I need to query rows out of a single table based on a comparison of multiple columns and multiple dates and group the results by a specific column.
The table has this basic structure:
engine | read_date | cyl1_read | cyl2_read | cyl1_last_maint_date | cyl2_last_maint_date |
---|---|---|---|---|---|
1 | 06/31/2023 | 25 | 21 | 07/15/2023 | 05/25/2023 |
1 | 11/01/2023 | 27 | 19 | 07/15/2023 | 05/25/2023 |
2 | 04/11/2023 | 37 | 18 | 05/15/2023 | 05/25/2023 |
2 | 08/27/2023 | 19 | 12 | 06/01/2023 |
For each engine, I need to query the cyl1_read
and cyl2_read
values that were read after the most recent corresponding cyl last maintenance date, if the corresponding cyl last maint date exist, otherwise get all the cyl read values.
So, for this example the result would be:
engine | read_date | cyl1_read | cyl2_read |
---|---|---|---|
1 | 06/31/2023 | 21 | |
1 | 11/01/2023 | 27 | 19 |
2 | 08/27/2023 | 19 | 12 |
Since the cyl1_last_maint_date
for engine 1 was on 7/15/2023, the cyl1_read
that was read on 06/31/2023 would not be included, but the cyl2_read
value that was read on 6/31/2023 would be included because the cyl2_last_maint_date
(05/25/2023) was before the read date.

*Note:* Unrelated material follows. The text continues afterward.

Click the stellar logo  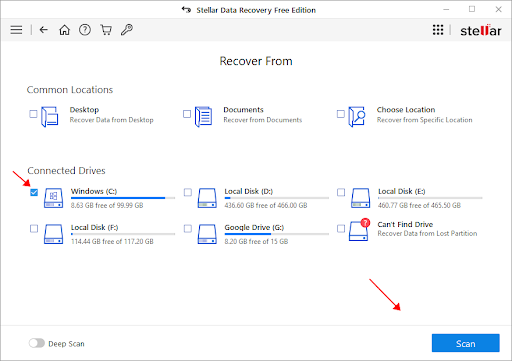[481, 30]
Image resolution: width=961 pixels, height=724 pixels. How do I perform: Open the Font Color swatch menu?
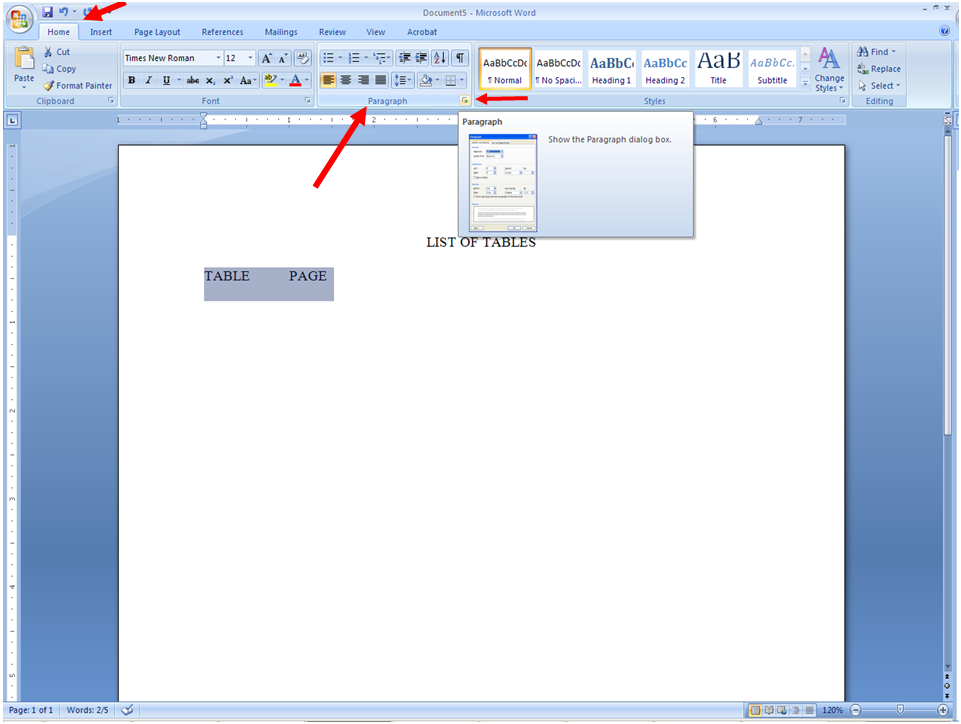[x=305, y=79]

The engine 2 values captured on 04/11/2023 would not be included because they were read before the last maint dates for both cyl1 and cyl2. The last engine 2 values read on 08/27/2023 would be included because there is no last maint date for cyl1 and the cyl2 last maint date is before the cyl2 last read date.
How can I accomplish this SQL query? I am running SQL Server 2016
I think this is easiest if you take a 2-step process
It is possible to do this in one step, but I think it's much cleaner and clearer to do it in two.

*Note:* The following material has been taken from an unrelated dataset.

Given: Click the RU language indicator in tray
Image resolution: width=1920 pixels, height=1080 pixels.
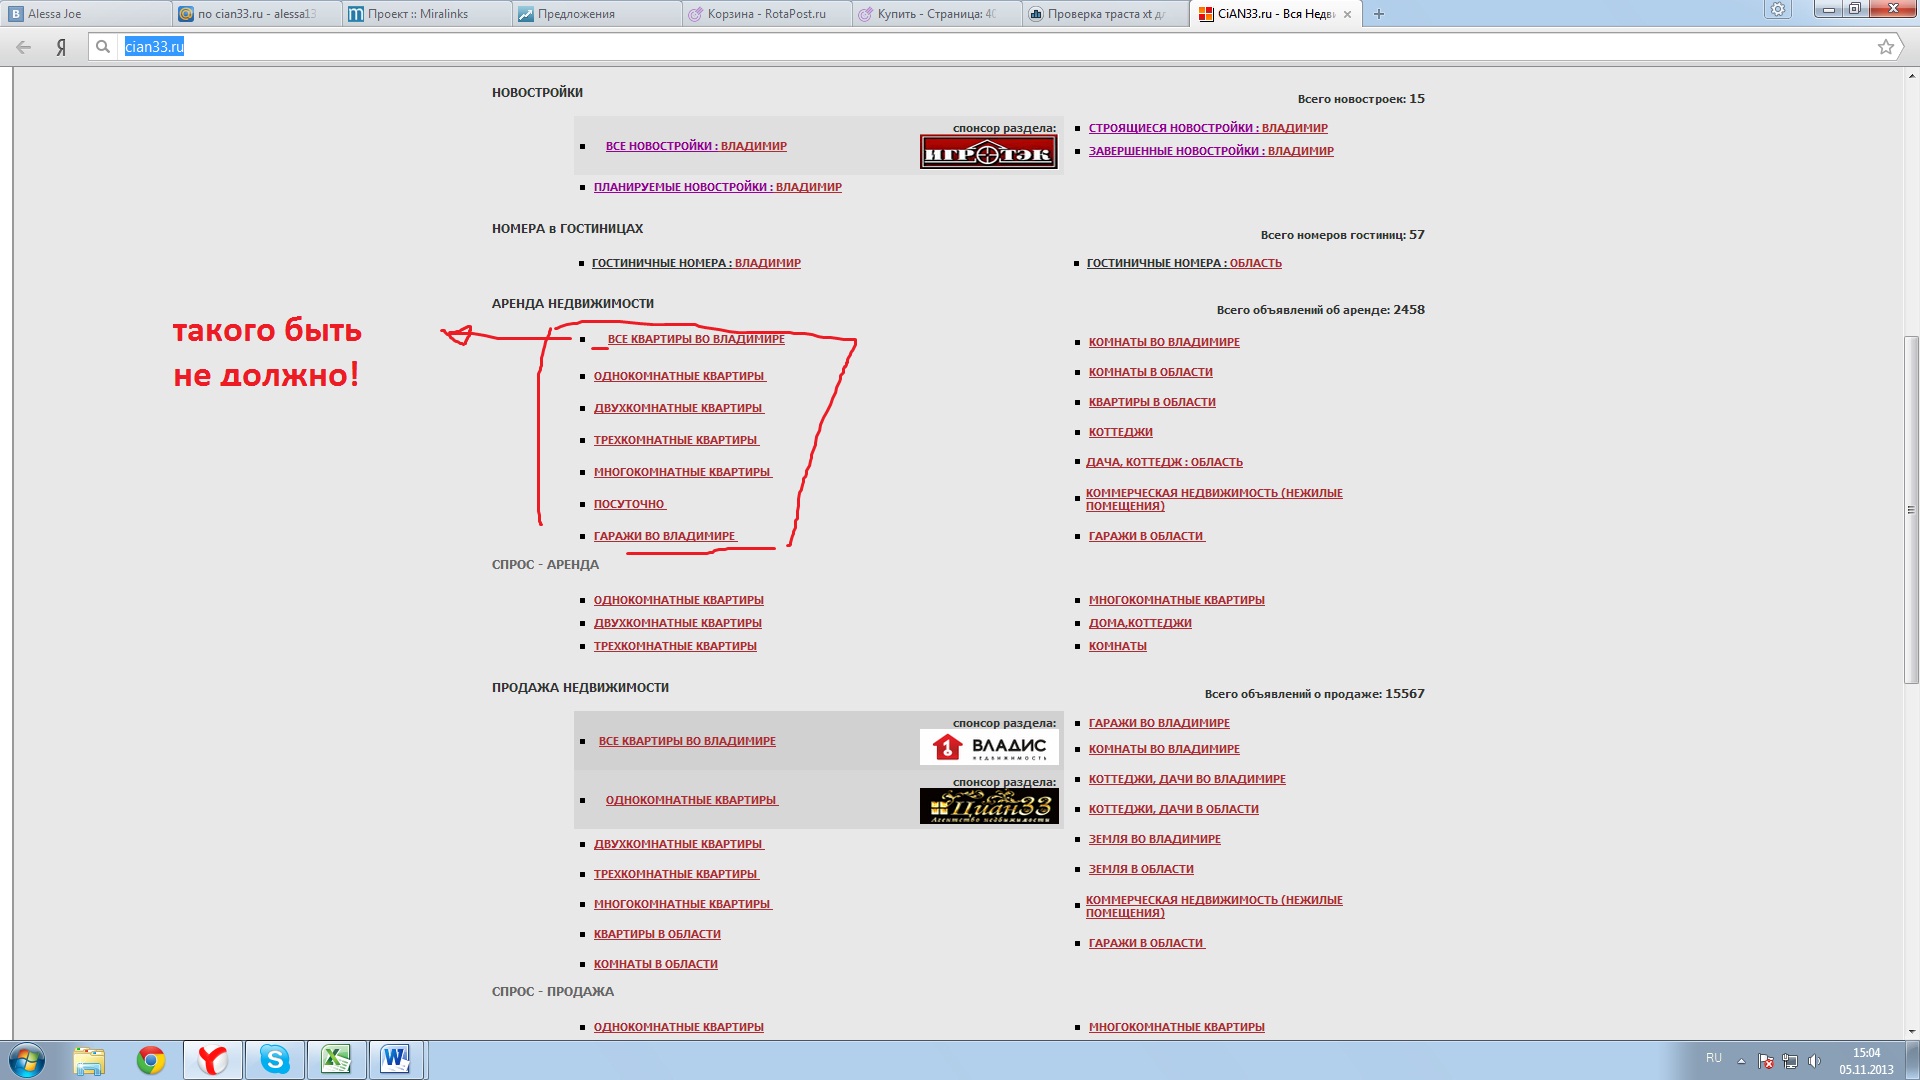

Assuming the data is in the table #EngineData, The following SQL fragment only includes non-future reads
SELECT engine, read_date,
CASE WHEN cyl1_last_maint_date <= read_date OR cyl1_last_maint_date IS NULL THEN cyl1_read ELSE NULL END AS cyl1_last_read,
CASE WHEN cyl2_last_maint_date <= read_date OR cyl2_last_maint_date IS NULL THEN cyl2_read ELSE NULL END AS cyl2_last_read
FROM #EngineData;
Results
engine read_date cyl1_last_read cyl2_last_read
----------- ---------- -------------- --------------
1 2023-06-30 NULL 21
1 2023-11-01 27 19
2 2023-04-11 NULL NULL
2 2023-08-27 19 12
Then we can simply select from this where the last read for either cyl1 or cyl2 have a value (e.g., both not NULL). The initial step is in the CTE below, and the WHERE clause then removes the rows with no reads.

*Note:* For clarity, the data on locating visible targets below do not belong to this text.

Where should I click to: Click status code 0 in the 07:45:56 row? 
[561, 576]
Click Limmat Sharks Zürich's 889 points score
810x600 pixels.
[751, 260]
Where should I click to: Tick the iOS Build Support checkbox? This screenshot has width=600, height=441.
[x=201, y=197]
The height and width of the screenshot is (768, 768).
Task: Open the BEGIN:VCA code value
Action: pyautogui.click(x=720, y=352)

WITH PrevOnly_EngineData AS
(SELECT engine, read_date,
CASE WHEN cyl1_last_maint_date <= read_date OR cyl1_last_maint_date IS NULL THEN cyl1_read ELSE NULL END AS cyl1_last_read,
CASE WHEN cyl2_last_maint_date <= read_date OR cyl2_last_maint_date IS NULL THEN cyl2_read ELSE NULL END AS cyl2_last_read
FROM #EngineData
)
SELECT *
FROM PrevOnly_EngineData
WHERE cyl1_last_read IS NOT NULL
OR cyl2_last_read IS NOT NULL
ORDER BY engine, read_date;
Results
engine read_date cyl1_last_read cyl2_last_read
----------- ---------- -------------- --------------
1 2023-06-30 NULL 21
1 2023-11-01 27 19
2 2023-08-27 19 12
You can see these on the following db<>fiddle. (Note - I replaced date 2023-06-31 with 2023-06-30).